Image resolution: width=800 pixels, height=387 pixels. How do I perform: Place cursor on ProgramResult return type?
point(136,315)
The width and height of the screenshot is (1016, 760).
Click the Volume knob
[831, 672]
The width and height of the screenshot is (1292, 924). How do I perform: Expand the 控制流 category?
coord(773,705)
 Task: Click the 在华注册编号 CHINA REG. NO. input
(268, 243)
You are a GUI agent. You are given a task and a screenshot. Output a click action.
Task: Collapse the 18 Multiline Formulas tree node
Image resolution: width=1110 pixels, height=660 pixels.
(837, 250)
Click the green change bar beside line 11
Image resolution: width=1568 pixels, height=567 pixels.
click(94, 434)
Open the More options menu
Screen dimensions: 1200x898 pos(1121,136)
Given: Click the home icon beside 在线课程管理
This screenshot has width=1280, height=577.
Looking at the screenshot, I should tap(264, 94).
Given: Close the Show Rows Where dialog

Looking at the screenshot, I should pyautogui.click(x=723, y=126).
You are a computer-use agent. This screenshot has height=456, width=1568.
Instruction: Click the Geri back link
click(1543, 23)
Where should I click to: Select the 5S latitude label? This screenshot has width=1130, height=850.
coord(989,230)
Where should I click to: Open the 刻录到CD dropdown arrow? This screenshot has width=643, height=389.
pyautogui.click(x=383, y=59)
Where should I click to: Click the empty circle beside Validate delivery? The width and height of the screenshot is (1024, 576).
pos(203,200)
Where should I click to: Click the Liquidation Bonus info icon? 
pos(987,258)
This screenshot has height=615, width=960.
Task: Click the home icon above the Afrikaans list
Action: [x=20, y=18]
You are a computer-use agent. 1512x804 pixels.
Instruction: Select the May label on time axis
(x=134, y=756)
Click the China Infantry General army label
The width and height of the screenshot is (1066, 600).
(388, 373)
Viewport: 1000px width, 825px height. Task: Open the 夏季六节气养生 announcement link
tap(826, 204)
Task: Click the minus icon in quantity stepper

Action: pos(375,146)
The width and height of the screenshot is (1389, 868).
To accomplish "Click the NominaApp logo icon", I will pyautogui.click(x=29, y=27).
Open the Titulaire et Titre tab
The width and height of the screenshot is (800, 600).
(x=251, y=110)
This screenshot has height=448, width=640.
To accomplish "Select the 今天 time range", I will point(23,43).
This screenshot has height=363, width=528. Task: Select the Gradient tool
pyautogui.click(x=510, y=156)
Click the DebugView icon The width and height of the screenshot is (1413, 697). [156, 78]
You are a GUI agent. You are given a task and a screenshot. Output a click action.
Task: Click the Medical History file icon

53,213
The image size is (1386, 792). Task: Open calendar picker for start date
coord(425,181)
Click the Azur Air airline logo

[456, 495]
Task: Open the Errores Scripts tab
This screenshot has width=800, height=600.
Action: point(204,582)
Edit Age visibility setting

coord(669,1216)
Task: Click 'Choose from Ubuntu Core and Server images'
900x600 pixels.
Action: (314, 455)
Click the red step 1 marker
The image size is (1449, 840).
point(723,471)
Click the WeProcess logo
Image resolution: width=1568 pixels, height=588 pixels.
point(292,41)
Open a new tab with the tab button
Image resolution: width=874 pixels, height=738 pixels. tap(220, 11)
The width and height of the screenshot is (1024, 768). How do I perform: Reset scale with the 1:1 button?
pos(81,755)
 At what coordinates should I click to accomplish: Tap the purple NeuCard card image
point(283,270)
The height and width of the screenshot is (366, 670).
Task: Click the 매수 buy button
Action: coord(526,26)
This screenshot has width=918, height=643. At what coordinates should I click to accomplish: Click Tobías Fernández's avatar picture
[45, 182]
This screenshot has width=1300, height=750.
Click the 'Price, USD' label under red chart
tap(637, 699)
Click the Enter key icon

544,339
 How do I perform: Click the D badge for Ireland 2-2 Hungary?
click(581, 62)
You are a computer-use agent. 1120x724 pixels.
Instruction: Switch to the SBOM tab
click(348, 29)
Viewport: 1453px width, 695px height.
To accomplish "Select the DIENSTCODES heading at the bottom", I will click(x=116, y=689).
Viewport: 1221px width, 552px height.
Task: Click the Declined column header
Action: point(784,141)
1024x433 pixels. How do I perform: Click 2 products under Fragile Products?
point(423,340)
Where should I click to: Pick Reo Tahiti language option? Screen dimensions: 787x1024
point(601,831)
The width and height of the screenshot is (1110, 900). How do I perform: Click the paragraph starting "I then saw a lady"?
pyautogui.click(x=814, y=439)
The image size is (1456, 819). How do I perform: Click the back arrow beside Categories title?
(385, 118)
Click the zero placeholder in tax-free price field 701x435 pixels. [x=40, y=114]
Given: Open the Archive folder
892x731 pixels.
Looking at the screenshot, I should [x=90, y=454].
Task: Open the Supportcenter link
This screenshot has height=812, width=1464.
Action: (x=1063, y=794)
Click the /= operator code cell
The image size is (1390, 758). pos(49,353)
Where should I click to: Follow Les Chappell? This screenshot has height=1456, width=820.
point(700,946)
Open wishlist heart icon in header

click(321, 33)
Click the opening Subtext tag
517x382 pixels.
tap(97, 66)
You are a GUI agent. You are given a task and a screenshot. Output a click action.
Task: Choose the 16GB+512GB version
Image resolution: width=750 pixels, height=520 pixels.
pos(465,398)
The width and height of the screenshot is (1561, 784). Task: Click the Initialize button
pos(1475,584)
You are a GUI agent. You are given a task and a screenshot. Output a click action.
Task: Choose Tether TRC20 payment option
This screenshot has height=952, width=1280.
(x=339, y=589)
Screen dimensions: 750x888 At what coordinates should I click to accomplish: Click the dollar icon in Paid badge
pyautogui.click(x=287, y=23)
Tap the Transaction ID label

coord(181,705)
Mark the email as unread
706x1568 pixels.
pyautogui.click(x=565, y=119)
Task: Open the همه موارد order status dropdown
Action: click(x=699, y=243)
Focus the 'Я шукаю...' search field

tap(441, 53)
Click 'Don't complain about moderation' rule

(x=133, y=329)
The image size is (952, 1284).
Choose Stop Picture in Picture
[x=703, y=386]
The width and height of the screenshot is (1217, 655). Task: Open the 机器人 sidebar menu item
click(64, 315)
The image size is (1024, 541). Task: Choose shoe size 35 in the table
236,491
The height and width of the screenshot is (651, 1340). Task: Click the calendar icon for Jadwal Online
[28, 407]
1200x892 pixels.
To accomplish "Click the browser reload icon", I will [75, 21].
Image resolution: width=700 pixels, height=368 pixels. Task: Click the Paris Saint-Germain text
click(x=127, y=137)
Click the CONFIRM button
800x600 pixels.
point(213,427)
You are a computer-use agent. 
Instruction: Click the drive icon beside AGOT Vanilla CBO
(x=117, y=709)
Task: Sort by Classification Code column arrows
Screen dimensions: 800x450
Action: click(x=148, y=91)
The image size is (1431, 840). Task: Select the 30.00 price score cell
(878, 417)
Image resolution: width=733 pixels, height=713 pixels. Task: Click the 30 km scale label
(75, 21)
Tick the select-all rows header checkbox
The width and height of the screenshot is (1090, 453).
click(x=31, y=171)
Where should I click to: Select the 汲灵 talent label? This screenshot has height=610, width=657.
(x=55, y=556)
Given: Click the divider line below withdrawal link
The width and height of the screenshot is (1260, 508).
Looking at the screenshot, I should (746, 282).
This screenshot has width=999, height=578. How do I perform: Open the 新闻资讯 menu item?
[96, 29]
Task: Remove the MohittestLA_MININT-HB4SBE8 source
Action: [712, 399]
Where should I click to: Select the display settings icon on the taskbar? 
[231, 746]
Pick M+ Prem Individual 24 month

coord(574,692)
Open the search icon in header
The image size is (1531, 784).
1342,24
^^^^^^^^
Word for word, write out the entries above again.

- _ANSWER BELOW_:
Image resolution: width=800 pixels, height=387 pixels. How do I perform: Place cursor on ProgramResult return type?
point(136,315)
The width and height of the screenshot is (1016, 760).
Click the Volume knob
[831, 672]
The width and height of the screenshot is (1292, 924). How do I perform: Expand the 控制流 category?
coord(773,705)
 Task: Click the 在华注册编号 CHINA REG. NO. input
(268, 243)
You are a GUI agent. You are given a task and a screenshot. Output a click action.
Task: Collapse the 18 Multiline Formulas tree node
Image resolution: width=1110 pixels, height=660 pixels.
(837, 250)
Click the green change bar beside line 11
Image resolution: width=1568 pixels, height=567 pixels.
click(94, 434)
Open the More options menu
Screen dimensions: 1200x898 pos(1121,136)
Given: Click the home icon beside 在线课程管理
This screenshot has width=1280, height=577.
Looking at the screenshot, I should tap(264, 94).
Given: Close the Show Rows Where dialog

Looking at the screenshot, I should pyautogui.click(x=723, y=126).
You are a computer-use agent. This screenshot has height=456, width=1568.
Instruction: Click the Geri back link
click(1543, 23)
Where should I click to: Select the 5S latitude label? This screenshot has width=1130, height=850.
coord(989,230)
Where should I click to: Open the 刻录到CD dropdown arrow? This screenshot has width=643, height=389.
pyautogui.click(x=383, y=59)
Where should I click to: Click the empty circle beside Validate delivery? The width and height of the screenshot is (1024, 576).
pos(203,200)
Where should I click to: Click the Liquidation Bonus info icon? 
pos(987,258)
This screenshot has height=615, width=960.
Task: Click the home icon above the Afrikaans list
Action: [x=20, y=18]
You are a computer-use agent. 1512x804 pixels.
Instruction: Select the May label on time axis
(x=134, y=756)
Click the China Infantry General army label
The width and height of the screenshot is (1066, 600).
(388, 373)
Viewport: 1000px width, 825px height. Task: Open the 夏季六节气养生 announcement link
tap(826, 204)
Task: Click the minus icon in quantity stepper

Action: pos(375,146)
The width and height of the screenshot is (1389, 868).
To accomplish "Click the NominaApp logo icon", I will pyautogui.click(x=29, y=27).
Open the Titulaire et Titre tab
The width and height of the screenshot is (800, 600).
(x=251, y=110)
This screenshot has height=448, width=640.
To accomplish "Select the 今天 time range", I will point(23,43).
This screenshot has height=363, width=528. Task: Select the Gradient tool
pyautogui.click(x=510, y=156)
Click the DebugView icon The width and height of the screenshot is (1413, 697). [156, 78]
You are a GUI agent. You are given a task and a screenshot. Output a click action.
Task: Click the Medical History file icon

53,213
The image size is (1386, 792). Task: Open calendar picker for start date
coord(425,181)
Click the Azur Air airline logo

[456, 495]
Task: Open the Errores Scripts tab
This screenshot has width=800, height=600.
Action: point(204,582)
Edit Age visibility setting

coord(669,1216)
Task: Click 'Choose from Ubuntu Core and Server images'
900x600 pixels.
Action: (314, 455)
Click the red step 1 marker
The image size is (1449, 840).
point(723,471)
Click the WeProcess logo
Image resolution: width=1568 pixels, height=588 pixels.
point(292,41)
Open a new tab with the tab button
Image resolution: width=874 pixels, height=738 pixels. tap(220, 11)
The width and height of the screenshot is (1024, 768). How do I perform: Reset scale with the 1:1 button?
pos(81,755)
 At what coordinates should I click to accomplish: Tap the purple NeuCard card image
point(283,270)
The height and width of the screenshot is (366, 670).
Task: Click the 매수 buy button
Action: coord(526,26)
This screenshot has width=918, height=643. At what coordinates should I click to accomplish: Click Tobías Fernández's avatar picture
[45, 182]
This screenshot has width=1300, height=750.
Click the 'Price, USD' label under red chart
tap(637, 699)
Click the Enter key icon

544,339
 How do I perform: Click the D badge for Ireland 2-2 Hungary?
click(581, 62)
You are a computer-use agent. 1120x724 pixels.
Instruction: Switch to the SBOM tab
click(348, 29)
Viewport: 1453px width, 695px height.
To accomplish "Select the DIENSTCODES heading at the bottom", I will click(x=116, y=689).
Viewport: 1221px width, 552px height.
Task: Click the Declined column header
Action: point(784,141)
1024x433 pixels. How do I perform: Click 2 products under Fragile Products?
point(423,340)
Where should I click to: Pick Reo Tahiti language option? Screen dimensions: 787x1024
point(601,831)
The width and height of the screenshot is (1110, 900). How do I perform: Click the paragraph starting "I then saw a lady"?
pyautogui.click(x=814, y=439)
The image size is (1456, 819). How do I perform: Click the back arrow beside Categories title?
(385, 118)
Click the zero placeholder in tax-free price field 701x435 pixels. [x=40, y=114]
Given: Open the Archive folder
892x731 pixels.
Looking at the screenshot, I should [x=90, y=454].
Task: Open the Supportcenter link
This screenshot has height=812, width=1464.
Action: (x=1063, y=794)
Click the /= operator code cell
The image size is (1390, 758). pos(49,353)
Where should I click to: Follow Les Chappell? This screenshot has height=1456, width=820.
point(700,946)
Open wishlist heart icon in header

click(321, 33)
Click the opening Subtext tag
517x382 pixels.
tap(97, 66)
You are a GUI agent. You are given a task and a screenshot. Output a click action.
Task: Choose the 16GB+512GB version
Image resolution: width=750 pixels, height=520 pixels.
pos(465,398)
The width and height of the screenshot is (1561, 784). Task: Click the Initialize button
pos(1475,584)
You are a GUI agent. You are given a task and a screenshot. Output a click action.
Task: Choose Tether TRC20 payment option
This screenshot has height=952, width=1280.
(x=339, y=589)
Screen dimensions: 750x888 At what coordinates should I click to accomplish: Click the dollar icon in Paid badge
pyautogui.click(x=287, y=23)
Tap the Transaction ID label

coord(181,705)
Mark the email as unread
706x1568 pixels.
pyautogui.click(x=565, y=119)
Task: Open the همه موارد order status dropdown
Action: click(x=699, y=243)
Focus the 'Я шукаю...' search field

tap(441, 53)
Click 'Don't complain about moderation' rule

(x=133, y=329)
The image size is (952, 1284).
Choose Stop Picture in Picture
[x=703, y=386]
The width and height of the screenshot is (1217, 655). Task: Open the 机器人 sidebar menu item
click(64, 315)
The image size is (1024, 541). Task: Choose shoe size 35 in the table
236,491
The height and width of the screenshot is (651, 1340). Task: Click the calendar icon for Jadwal Online
[28, 407]
1200x892 pixels.
To accomplish "Click the browser reload icon", I will [75, 21].
Image resolution: width=700 pixels, height=368 pixels. Task: Click the Paris Saint-Germain text
click(x=127, y=137)
Click the CONFIRM button
800x600 pixels.
point(213,427)
You are a computer-use agent. 
Instruction: Click the drive icon beside AGOT Vanilla CBO
(x=117, y=709)
Task: Sort by Classification Code column arrows
Screen dimensions: 800x450
Action: click(x=148, y=91)
The image size is (1431, 840). Task: Select the 30.00 price score cell
(878, 417)
Image resolution: width=733 pixels, height=713 pixels. Task: Click the 30 km scale label
(75, 21)
Tick the select-all rows header checkbox
The width and height of the screenshot is (1090, 453).
click(x=31, y=171)
Where should I click to: Select the 汲灵 talent label? This screenshot has height=610, width=657.
(x=55, y=556)
Given: Click the divider line below withdrawal link
The width and height of the screenshot is (1260, 508).
Looking at the screenshot, I should (746, 282).
This screenshot has width=999, height=578. How do I perform: Open the 新闻资讯 menu item?
[96, 29]
Task: Remove the MohittestLA_MININT-HB4SBE8 source
Action: [712, 399]
Where should I click to: Select the display settings icon on the taskbar? 
[231, 746]
Pick M+ Prem Individual 24 month

coord(574,692)
Open the search icon in header
The image size is (1531, 784).
1342,24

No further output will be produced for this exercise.